Welcome to Finding Heaven’s first production:
“Haeja and Peggy”
A completely new kind of Christian media: We just tell the story!
Finding Heaven™ media is a revolutionary, new, and different kind of Christian media.
People forget that when individuals experience God, they actually change. Not because they have to, not because they try to, they just change — almost automatically. And, not only do their personalities change, the external aspects of their lives usually change just as radically.
What makes Finding Heaven media totally unique is we tell the whole story.
Not just the moment when miracles happen, but the whole story. What went on before the experience? What led up to it? And most importantly: What happened after it?
There’s no judgment, no legalism, no preaching. We just tell the whole story, exactly as it really happened.
We believe the best way to communicate God to those who haven’t experienced Him is just tell a real story — and let the viewer judge for themselves.
Because if you really want to know about the love of God, just take a good hard look at the kinds of things He does in people’s lives.
Potential Future Films
World On Fire
“HaeJa and Peggy”
This life is based on personal experiences that grow into a relationship.

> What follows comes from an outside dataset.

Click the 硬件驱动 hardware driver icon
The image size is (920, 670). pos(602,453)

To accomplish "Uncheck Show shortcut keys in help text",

Naturally then, the first episode deals with two amazing, interwoven stories of how this personal relationship can develop:
HaeJa Crisman’s deals with the intimate aspects of life, of marriage, of family, and of how surprisingly adequate God is to heal the inner person, and bring them into fulfilling and happy relationships. It’s a story we don’t often hear, and something people rarely associate with God.
Peggy Medberry’s story depicts how experiencing God can powerfully affect the external aspects of our lives, of our work, careers, our finances, and how our talents and gifts can prosper and grow successfully.
HaeJa is an attractive, delicate Korean woman, whom many people look to for advice, wisdom, and guidance. She lives in an affluent southern California community, is happily married to a successful businessman, and has two lively, accomplished sons.
Yet she was born in abject poverty to a South Korean peasant family, shortly after the Korean War.
“We were the poorest of the poor. I never knew my parents – they were always out in the fields working. The one thing that I always wanted more than anything else was to belong to a happy family, and to feel loved and cared for.”
At age fourteen, an aunt who was married to an American soldier adopted her, and soon after she moved with them to America. Though life was better, the language barrier, prejudice against Asians, loneliness, and dysfunction in the family eventually extinguished any hope that she’d found a better life.
Eventually, she did marry Stuart Crisman, a good, decent man who had a genuine love for her. She began to feel she’d finally found her chance for the happy family life she’d longed for since Korea. And, things did go well until the birth of her first son, which was followed by a severe, year-long bout with post partum depression.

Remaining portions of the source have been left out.